About 6x108 m3 of these pyroclastic-flow deposits were emplaced on the eastern slopes of Mount Pinatubo, forming the Sacobia pyroclastic fan (fig. 1) (W.E. Scott and others, this volume). The deposit separates into two main lobes downslope, a southeast lobe drained by the Pasig-Potrero River and a northeast lobe that, initially, was drained by both the Abacan and Sacobia Rivers. A secondary pyroclastic flow on April 4, 1992 (Torres and others, this volume) eroded a narrow divide between the Sacobia and Abacan rivers, allowing the Sacobia to capture all flow from the northeast lobe of the Sacobia pyroclastic fan.

Figure 1. Distribution of the 1991 pyroclastic flow and lahar deposits on the east flank of Mount Pinatubo and locations of lahar observation posts and remote instruments.
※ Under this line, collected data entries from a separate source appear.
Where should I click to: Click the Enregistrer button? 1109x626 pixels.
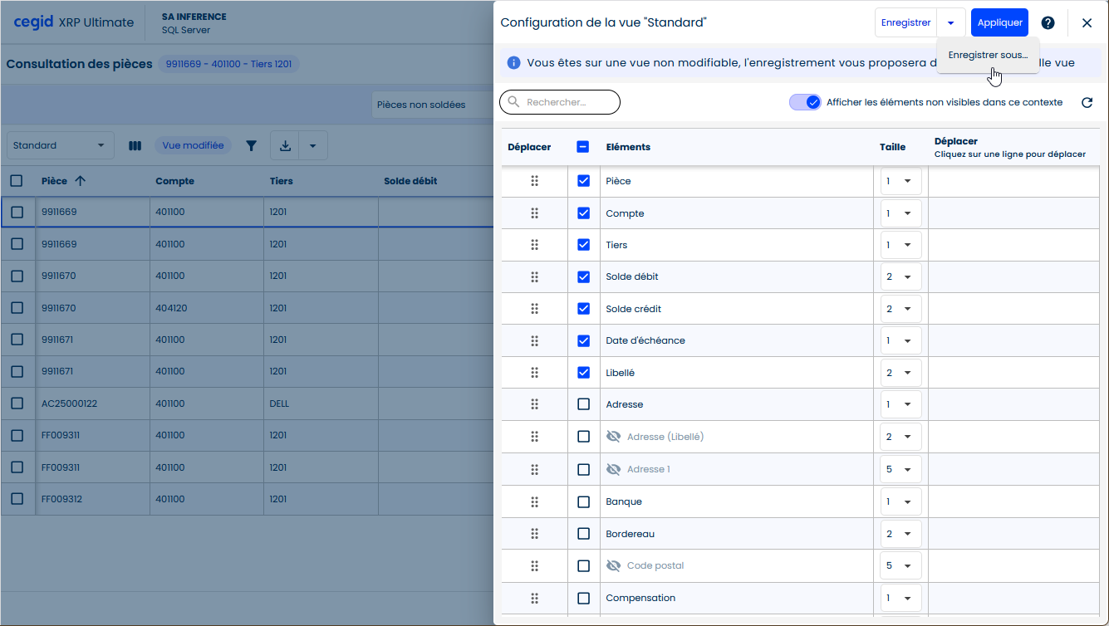[x=905, y=23]
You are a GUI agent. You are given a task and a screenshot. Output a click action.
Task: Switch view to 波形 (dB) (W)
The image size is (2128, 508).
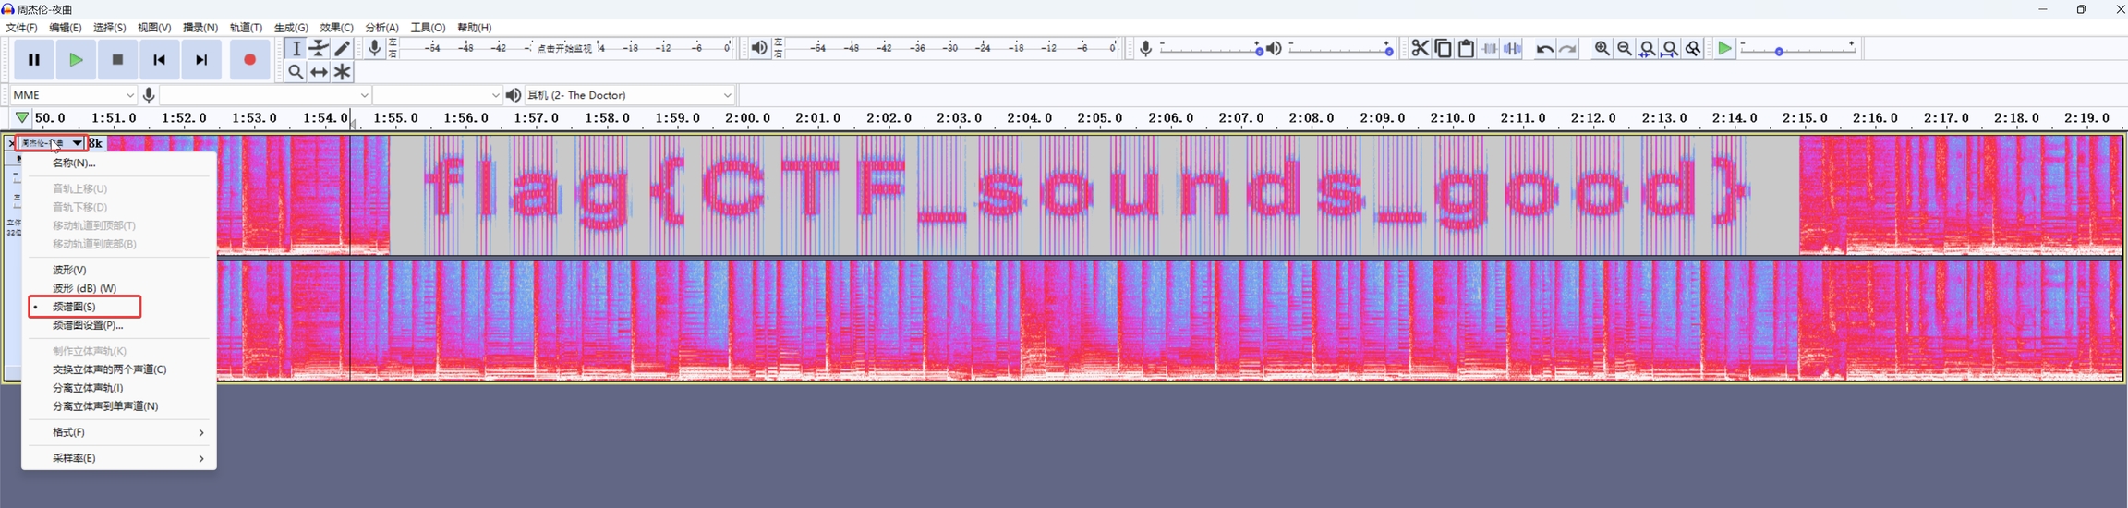point(84,288)
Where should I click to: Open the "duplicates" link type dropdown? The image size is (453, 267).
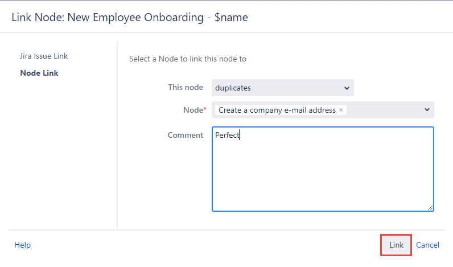coord(282,88)
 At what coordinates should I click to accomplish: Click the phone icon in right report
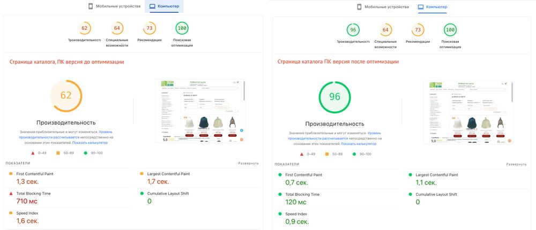[359, 7]
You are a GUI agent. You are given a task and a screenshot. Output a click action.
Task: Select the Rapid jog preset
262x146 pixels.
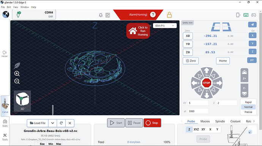tap(248, 102)
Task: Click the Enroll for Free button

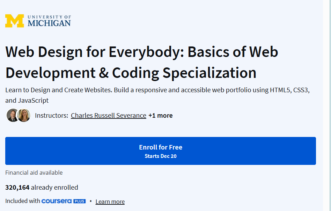Action: click(x=160, y=151)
From December to May of each year, the climate of Mount Pinatubo is dominated by the northeast monsoon and is relatively dry. Much greater precipitation occurs from June to September with the onset of the southwest monsoon. The heaviest rains of all are brought by typhoons that pass over or northeast of the Pinatubo area during these months and October. Typhoons passing northeast of Pinatubo increase rainfall by enhancing prevailing southwest monsoonal air flow.

Heavy precipitation and runoff erode material from the upper slopes, especially by downcutting and widening of gullies on the pyroclastic valley fill. Mixtures of water and sediment, with temperature ranging from 38° to 59° C and 40 to 90 percent sediment (by weight) flowed as far as 40 to 60 km from their source, burying agricultural lands and communities. This paper summarizes observations of active lahars, lahar channels, and lahar damage along the Sacobia-Bamban River during the 1992 rainy season.
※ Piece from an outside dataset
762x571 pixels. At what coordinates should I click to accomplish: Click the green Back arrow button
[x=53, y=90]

From the volcano's summit down to 1,000 m in elevation, the preeruption channel of the Sacobia River occupied a deep, narrow, V-shaped canyon, and the channel gradient decreased from 30° to 10°. From 1,000 m down to about 200 m in elevation, the channel slope decreased to between 6° and 1°. Along this reach it cuts into 600- to 3,000-year- old nonwelded pyroclastic-flow deposits (Newhall and others, this volume; Umbal and Rodolfo, this volume). From 200 m (opposite the Mactan gate of Clark Air Base) to 100 m in elevation (8 km downstream), the average slope decreases to 0.62° (see fig. 2), and the channel becomes box shaped. In this reach the channel is at least 500 m wide and erodes into old lahar terraces and well-indurated fluvial deposits. At 100 m in elevation, it reaches a 30-m-wide constriction (Maskup), below which the Sacobia channel is joined by two tributaries, Sapang Kawayan and the Marimla River, and the resulting river is known as the Bamban River. The pre-1992 channel depth at Maskup was 7 m.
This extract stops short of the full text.